What really impacts clarity
I kept noticing an exposed part of the creek bed, free from the summers algae. It was in late August years past and I knew that their return had occurred. Each day I would stealthily approach the area watching the male and female German brown trout that had cleared that patch of sand as their breeding ground — our having been blessed by owning this piece of earth on both sides of the waters edge since 1970.
Then some days later I heard talking and went out to investigate its origin, and seeing my neighbor doing the same, questioning a young couple, clip board in hand, walking in the stream bed. While questioned, I learned that they were with some sort of Tahoe Conservation League and were documenting noticeable bank erosion.
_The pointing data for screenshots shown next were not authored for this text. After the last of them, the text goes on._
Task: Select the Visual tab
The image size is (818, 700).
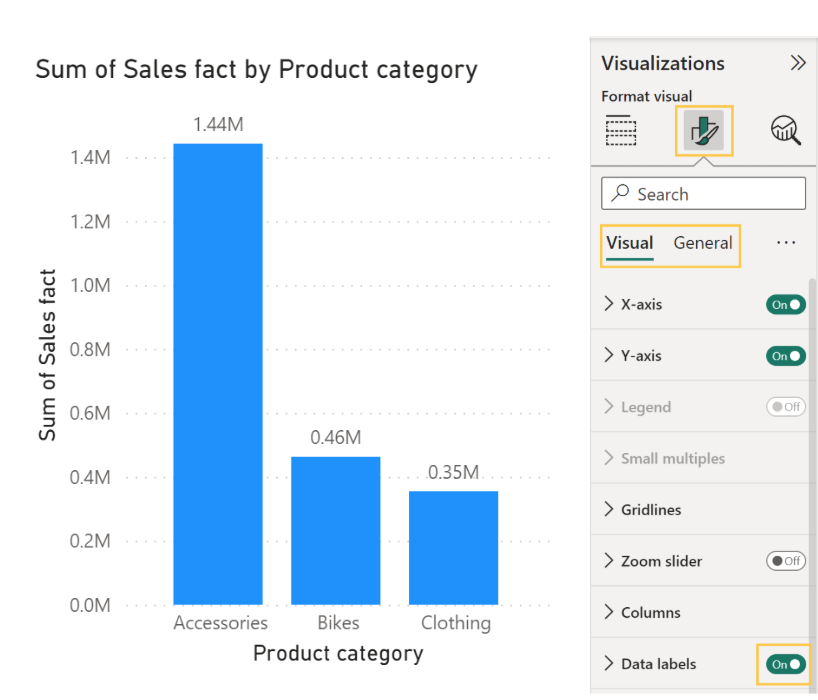Action: click(x=629, y=243)
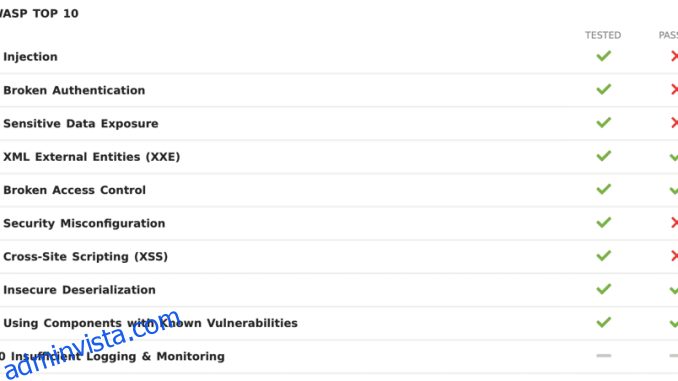The height and width of the screenshot is (381, 678).
Task: Click the Tested checkmark for Broken Access Control
Action: click(x=604, y=189)
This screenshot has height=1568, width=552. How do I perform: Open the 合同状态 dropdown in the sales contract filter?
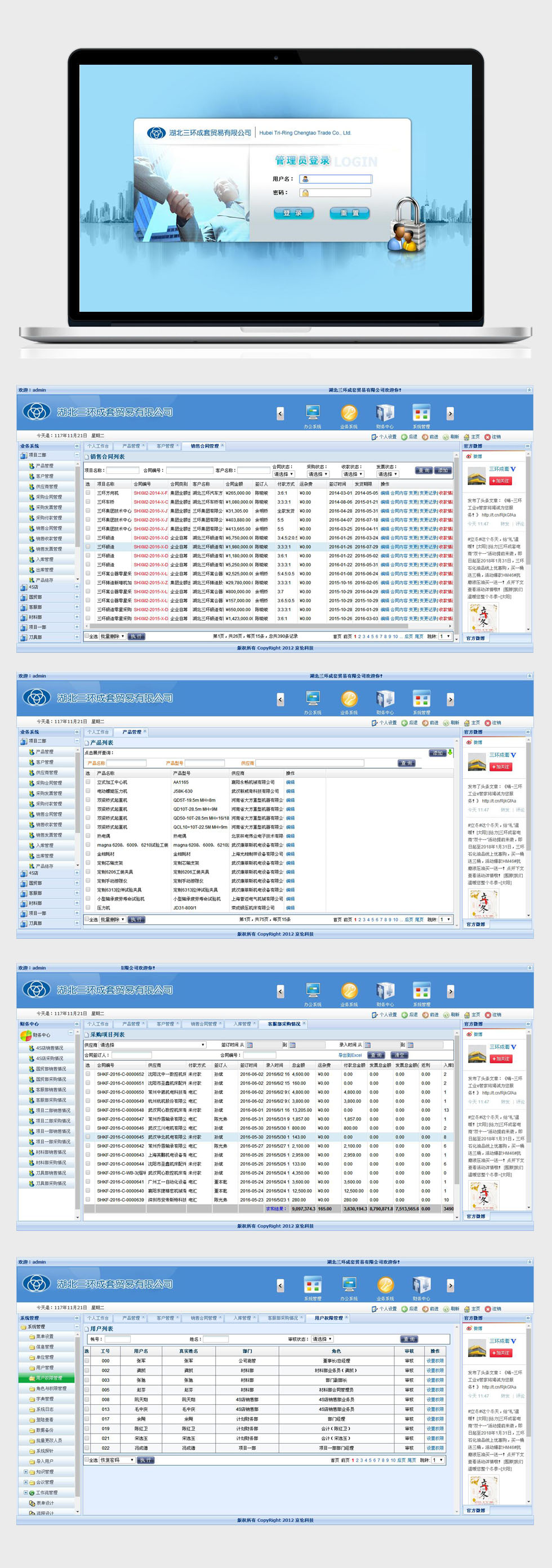283,474
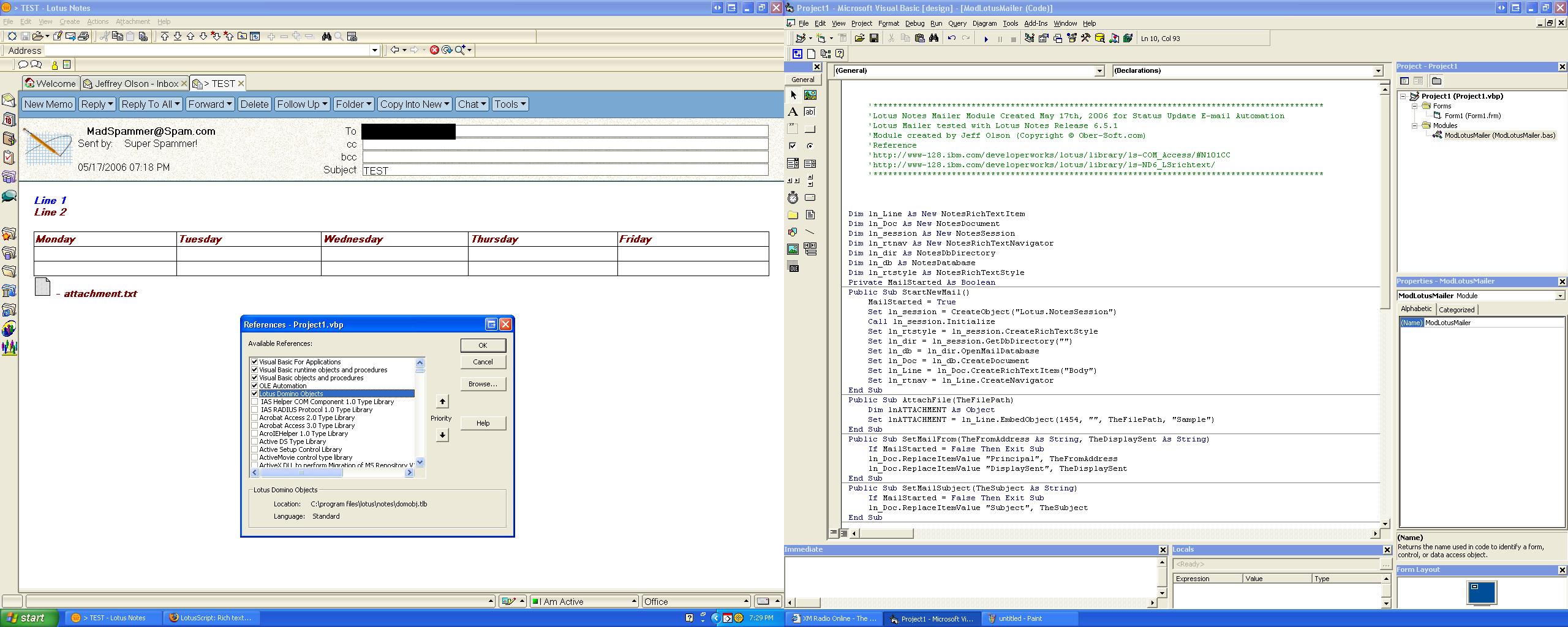The image size is (1568, 627).
Task: Click the Start (Run) arrow in VB toolbar
Action: point(986,39)
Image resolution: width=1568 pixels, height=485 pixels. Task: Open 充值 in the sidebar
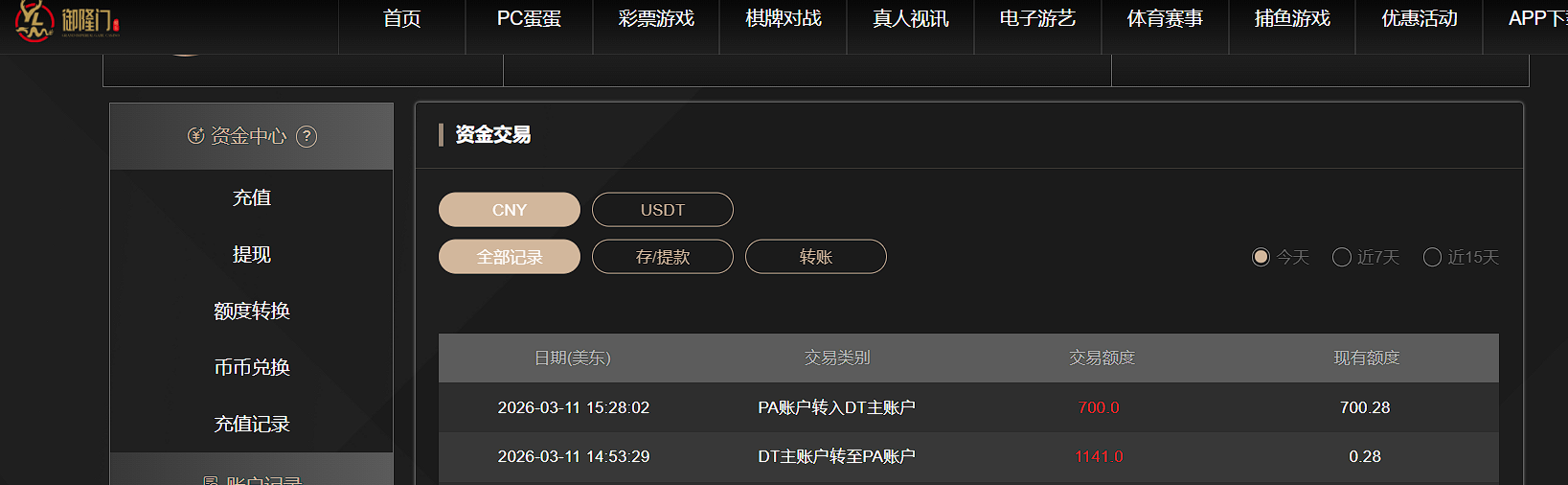252,197
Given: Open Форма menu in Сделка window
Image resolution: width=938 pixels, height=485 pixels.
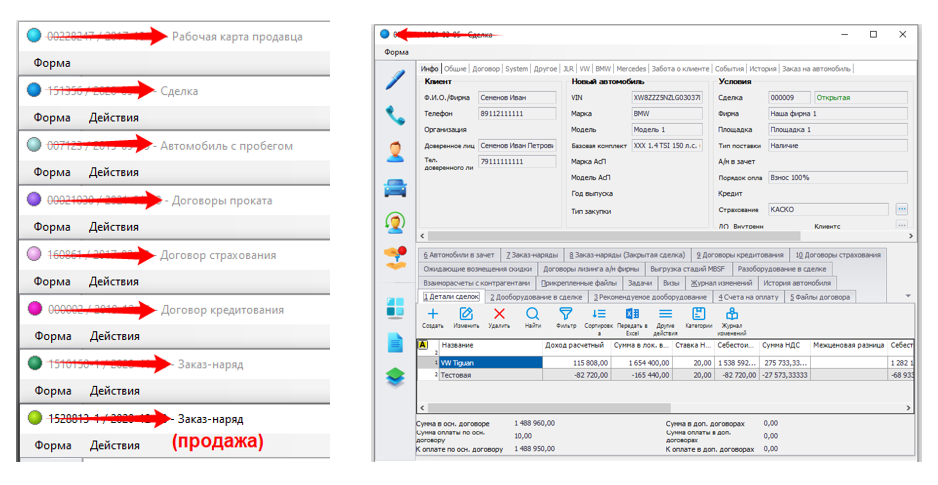Looking at the screenshot, I should 396,51.
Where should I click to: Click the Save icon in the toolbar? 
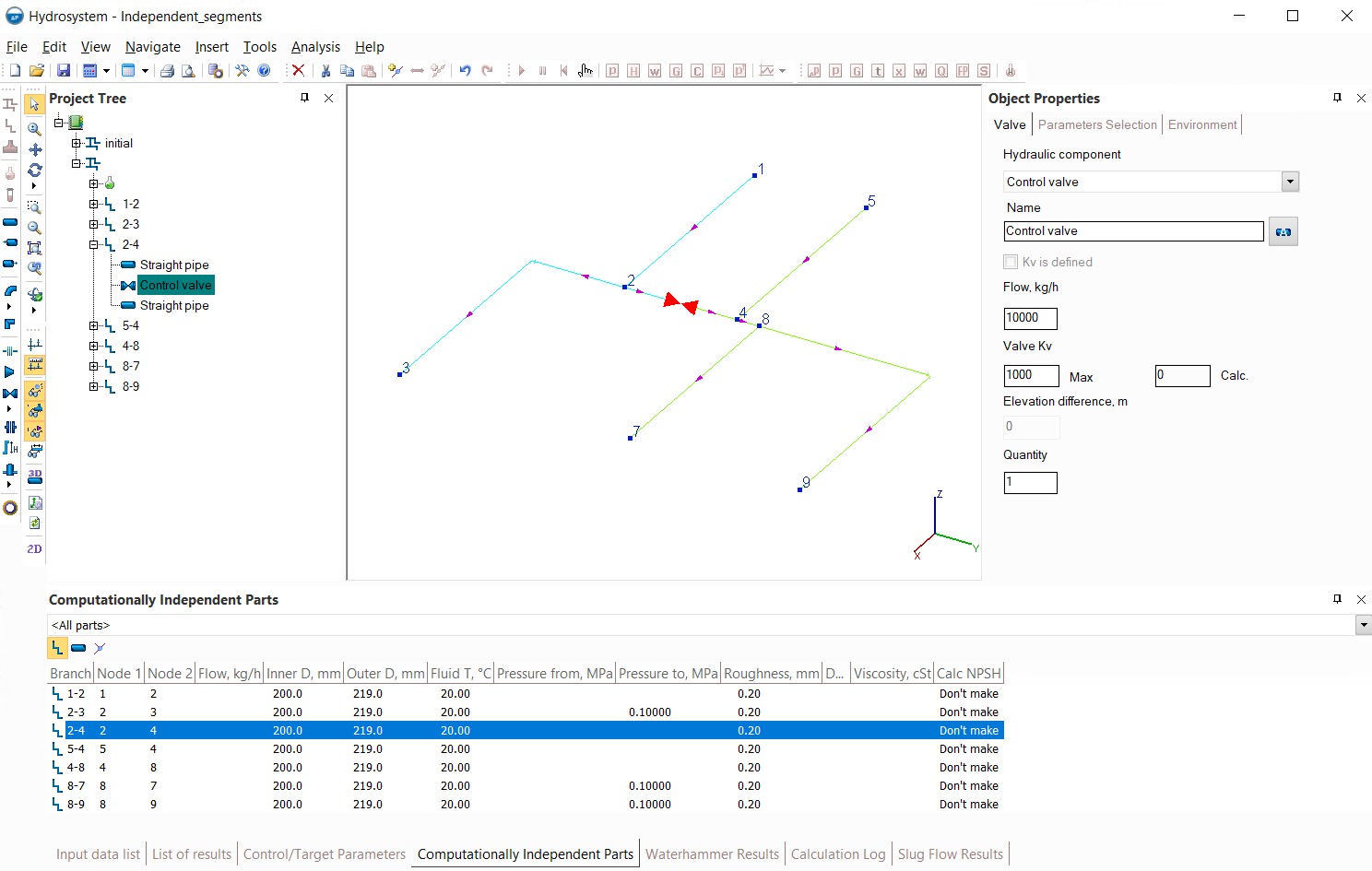click(64, 71)
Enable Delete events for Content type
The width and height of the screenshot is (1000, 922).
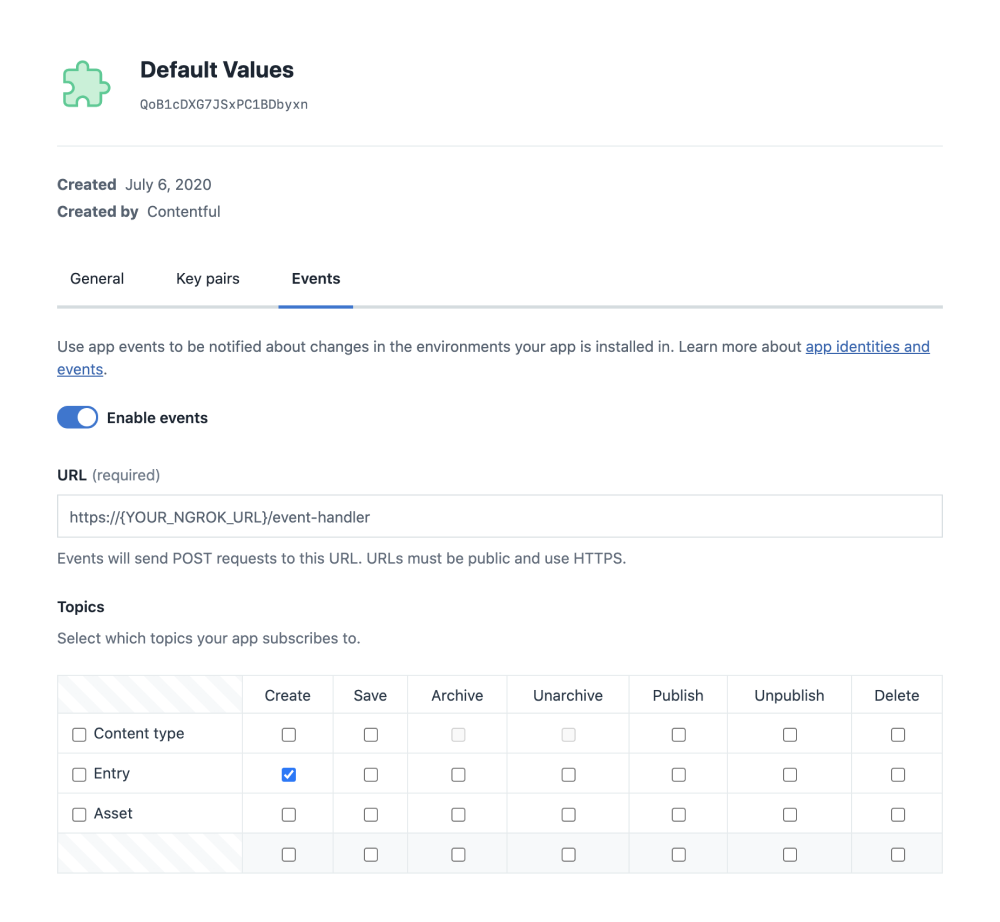coord(897,734)
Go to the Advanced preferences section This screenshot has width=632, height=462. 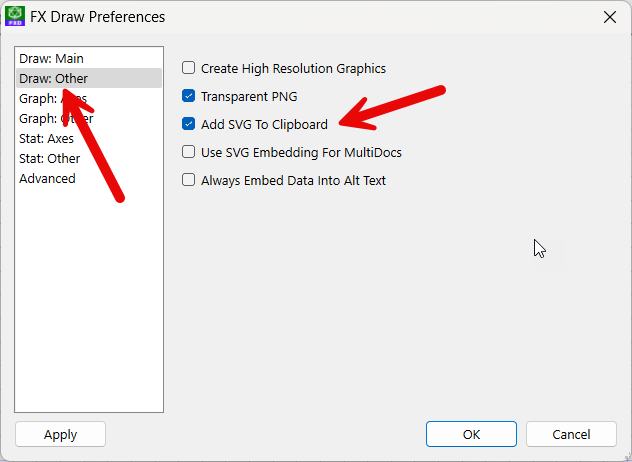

When they reached our yard I insisted they remove themselves from the water and explained that although their intentions were good they were about to destroy a delicate ecosystem that they were seeking to protect, as German Browns are a summer spawning fish.
Today it is Aug. 15 and I picked up a piece of trash, its origin being Keep Tahoe Blue. Upon it read, ”Lake Tahoe Losing a foot of clarity a year.” Having lived here since 1961, I would like to point out the amount of recent snow and the excessive amount of sand CalTrans dispensed upon U.S. 50 roads this year. I needed to remove my tail lights to get the sand out from between lights, the body is peppered with nicks and chips, and my newly installed windshield has a thousand stars when facing direct sun light.
We all put up with the clouds of granite dust (which at times contain radon and possibly asbestos) once U.S. 50 snow melts and it is never swept up fast enough for me. What I am trying to point out is the over use of sanding and the sand runoff’s effect on the lake and clarity.
Long-time residents don’t need sand, we use chains and know when to use them and how to drive in snow. That sanding is for tourists who can’t drive in snow and Tahoe’s clarity suffers. Those plumes of dust and melting snow are both finding their way into water and affecting clarity.